Here, in a large house, formerly a house of state, lives Mr. Tulkinghorn. It is let off in sets of chambers now, and in those shrunken fragments of its greatness, lawyers lie like maggots in nuts. But its roomy staircases, passages, and antechambers still remain; and even its painted ceilings, where Allegory, in Roman helmet and celestial linen, sprawls among balustrades and pillars, flowers, clouds, and big-legged boys, and makes the head ache—as would seem to be Allegory's object always, more or less. Here, among his many boxes labelled with transcendent names, lives Mr. Tulkinghorn, when not speechlessly at home in country-houses where the great ones of the earth are bored to death. Here he is to-day, quiet at his table. An oyster of the old school whom nobody can open.
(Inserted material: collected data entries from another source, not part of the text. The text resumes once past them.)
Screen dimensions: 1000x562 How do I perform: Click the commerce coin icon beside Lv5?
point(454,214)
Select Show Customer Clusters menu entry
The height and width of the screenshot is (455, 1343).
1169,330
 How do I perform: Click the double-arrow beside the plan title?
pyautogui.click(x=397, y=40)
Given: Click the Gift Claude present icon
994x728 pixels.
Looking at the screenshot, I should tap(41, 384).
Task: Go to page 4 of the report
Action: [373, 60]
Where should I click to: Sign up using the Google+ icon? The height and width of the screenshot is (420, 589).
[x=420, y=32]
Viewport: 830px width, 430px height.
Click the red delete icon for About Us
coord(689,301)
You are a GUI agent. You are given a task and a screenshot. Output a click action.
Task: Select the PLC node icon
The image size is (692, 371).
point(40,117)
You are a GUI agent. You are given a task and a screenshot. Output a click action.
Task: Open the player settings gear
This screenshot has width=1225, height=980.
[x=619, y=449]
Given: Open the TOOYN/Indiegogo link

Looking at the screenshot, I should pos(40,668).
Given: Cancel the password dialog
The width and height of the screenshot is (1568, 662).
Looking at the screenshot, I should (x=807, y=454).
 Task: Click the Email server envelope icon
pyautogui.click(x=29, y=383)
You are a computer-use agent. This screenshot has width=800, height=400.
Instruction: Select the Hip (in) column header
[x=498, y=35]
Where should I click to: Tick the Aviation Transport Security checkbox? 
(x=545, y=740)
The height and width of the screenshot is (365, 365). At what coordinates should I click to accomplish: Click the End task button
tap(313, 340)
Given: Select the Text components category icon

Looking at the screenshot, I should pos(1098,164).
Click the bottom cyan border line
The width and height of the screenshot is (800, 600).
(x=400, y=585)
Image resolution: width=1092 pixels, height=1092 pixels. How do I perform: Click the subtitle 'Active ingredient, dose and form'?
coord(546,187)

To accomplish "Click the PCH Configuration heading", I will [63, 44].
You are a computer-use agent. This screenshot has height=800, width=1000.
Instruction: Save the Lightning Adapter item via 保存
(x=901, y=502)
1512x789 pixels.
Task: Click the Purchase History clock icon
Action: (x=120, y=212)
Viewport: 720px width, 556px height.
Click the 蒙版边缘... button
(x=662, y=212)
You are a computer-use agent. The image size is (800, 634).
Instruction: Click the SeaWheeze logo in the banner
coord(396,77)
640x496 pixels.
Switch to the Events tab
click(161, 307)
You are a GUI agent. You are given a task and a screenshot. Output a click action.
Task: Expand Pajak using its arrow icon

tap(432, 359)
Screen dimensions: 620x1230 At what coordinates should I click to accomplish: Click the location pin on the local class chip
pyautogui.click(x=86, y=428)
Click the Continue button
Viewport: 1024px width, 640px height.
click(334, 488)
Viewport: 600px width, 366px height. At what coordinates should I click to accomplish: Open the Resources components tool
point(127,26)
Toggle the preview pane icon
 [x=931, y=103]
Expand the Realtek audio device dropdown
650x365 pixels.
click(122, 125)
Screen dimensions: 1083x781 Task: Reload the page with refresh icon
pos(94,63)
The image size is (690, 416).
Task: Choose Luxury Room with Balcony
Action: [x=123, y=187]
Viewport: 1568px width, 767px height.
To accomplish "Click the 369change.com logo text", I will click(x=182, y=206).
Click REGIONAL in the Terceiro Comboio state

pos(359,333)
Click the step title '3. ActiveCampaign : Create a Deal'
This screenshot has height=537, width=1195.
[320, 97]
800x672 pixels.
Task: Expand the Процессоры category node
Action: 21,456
Like as he is to look at, so is his apartment in the dusk of the present afternoon. Rusty, out of date, withdrawing from attention, able to afford it. Heavy, broad-backed, old-fashioned, mahogany-and-horsehair chairs, not easily lifted; obsolete tables with spindle-legs and dusty baize covers; presentation prints of the holders of great titles in the last generation or the last but one, environ him. A thick and dingy Turkey-carpet muffles the floor where he sits, attended by two candles in old-fashioned silver candlesticks that give a very insufficient light to his large room. The titles on the backs of his books have retired into the binding; everything that can have a lock has got one; no key is visible. Very few loose papers are about. He has some manuscript near him, but is not referring to it. With the round top of an inkstand and two broken bits of sealing-wax he is silently and slowly working out whatever train of indecision is in his mind. Now the inkstand top is in the middle, now the red bit of sealing-wax, now the black bit. That's not it. Mr. Tulkinghorn must gather them all up and begin again.
Here, beneath the painted ceiling, with foreshortened Allegory staring down at his intrusion as if it meant to swoop upon him, and he cutting it dead, Mr. Tulkinghorn has at once his house and office. He keeps no staff, only one middle-aged man, usually a little out at elbows, who sits in a high pew in the hall and is rarely overburdened with business. Mr. Tulkinghorn is not in a common way. He wants no clerks. He is a great reservoir of confidences, not to be so tapped. His clients want HIM; he is all in all. Drafts that he requires to be drawn are drawn by special-pleaders in the temple on mysterious instructions; fair copies that he requires to be made are made at the stationers', expense being no consideration. The middle-aged man in the pew knows scarcely more of the affairs of the peerage than any crossing-sweeper in Holborn.
The red bit, the black bit, the inkstand top, the other inkstand top, the little sand-box. So! You to the middle, you to the right, you to the left. This train of indecision must surely be worked out now or never. Now! Mr. Tulkinghorn gets up, adjusts his spectacles, puts on his hat, puts the manuscript in his pocket, goes out, tells the middle-aged man out at elbows, "I shall be back presently." Very rarely tells him anything more explicit.